Transcription youtube_captions. À recouper avec la source d'origine.
Bruno Retaillot, est-ce que c'est la fin d'une période enchantée pour lui qui est en train de se dérouler là devant nos yeux ? Alors en tout cas, il peut être le perdant de cette séquence puisque dans son idéal, il voulait être le maître des horloges qui allait décider à quel moment il quittait le gouvernement, à quel moment il posait son acte de différenciation avec la Macronie. On voit bien que là, il est un peu pris par les événements et en effet, ce qui est très compliqué, c'est qu'il y a aujourd'hui chez les républicains une réelle cacophonie.
C'est un parti d'auto-entrepreneur les républicains, c'est-à-dire que ce sont beaucoup des députés qui sont élus dans leur circonscription sur leur nom et non pas nécessairement sur leur étiquette. Donc chacun fixe un peu sa propre ligne en fonction de de la population sur sa circonscription. Donc c'est très difficile d'avoir une seule et unique ligne au sein du parti.
Et ça c'est un problème pour Bruno Rotaillot.
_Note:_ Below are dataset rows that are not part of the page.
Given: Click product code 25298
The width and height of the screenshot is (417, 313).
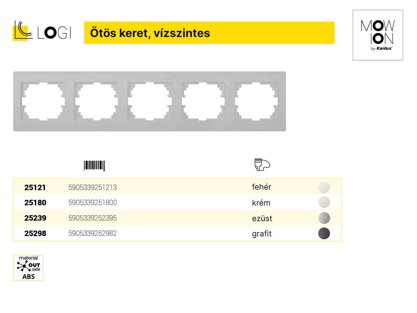Looking at the screenshot, I should [x=35, y=233].
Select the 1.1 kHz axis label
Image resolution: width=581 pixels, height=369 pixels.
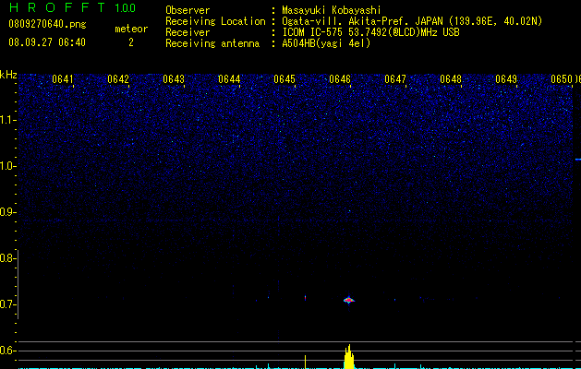[7, 120]
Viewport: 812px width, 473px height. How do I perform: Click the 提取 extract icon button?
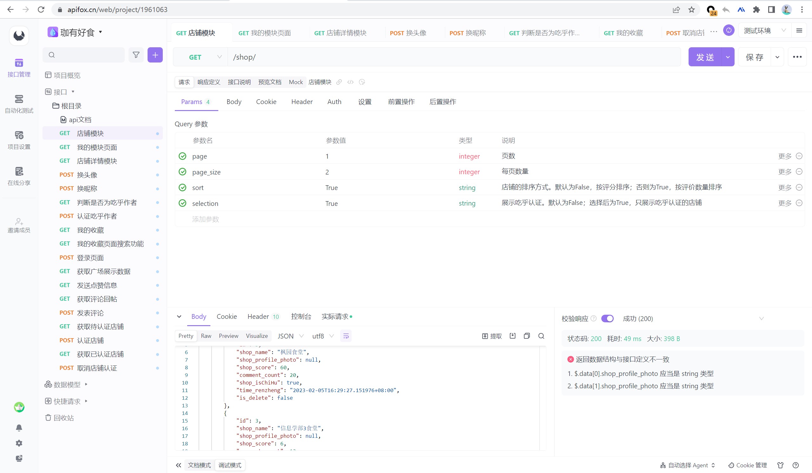pos(492,336)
Et dans un second temps, l'autre problème qui va se poser euh où il risque aussi d'avoir différentes lignes, c'est sur l'éventuelle participation à un gouvernement après euh François Baou. Est-ce qu'ils veulent continuer à en être les acteurs ou est-ce que comme certaines voix commencent à le sous-entendre au sein du parti, est-ce qu'il ne faut pas mieux dans l'hyp dans l'hypothèse où il y aura bientôt une dissolution, ne pas retourner au gouvernement, marquer cette différence au sein de l'opposition et donc potentiellement marquer des points pour les prochaines élections législatives ?
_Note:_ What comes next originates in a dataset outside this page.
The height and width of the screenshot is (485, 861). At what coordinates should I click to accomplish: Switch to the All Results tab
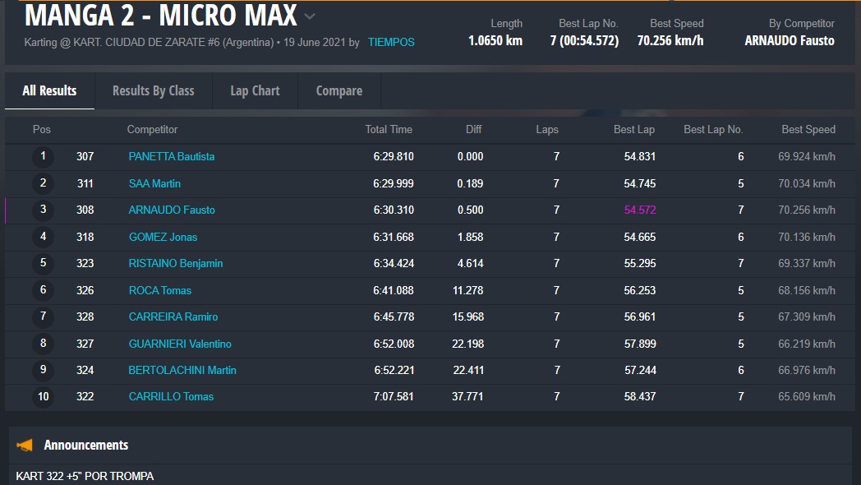click(49, 91)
Et là-dessus, il va probablement y avoir des débats compliqués en interne et d'ailleurs, on voit déjà un peu qu'il y a différentes lignes. Ce dimanche, le la ministre de l'agriculture à Nijun Var qui est des républicains a fait une interview dans le JDD où elle tape très fort contre la possibilité d'un premier ministre de gauche en sous-entendant que ce ne serait pas acceptable pour les républicains. Mais en interne, à l'inverse chez les républicains, vous avez certains qui disent si on a une personnalité de gauche un peu raisonnable, un peu réformiste, peut-être que ça pourrait nous aller. on ne serait pas au gouvernement mais on ne voterait pas pour autant la censure mais on se marquerait comme un parti d'opposition.
Donc il y a vraiment différentes lignes qui existent au sein des Républicains et ça va être le défi pour eux dans les prochains jours de clarifier leur leur position à la fois sur le vote de confiance et à la fois sur l'après Baou.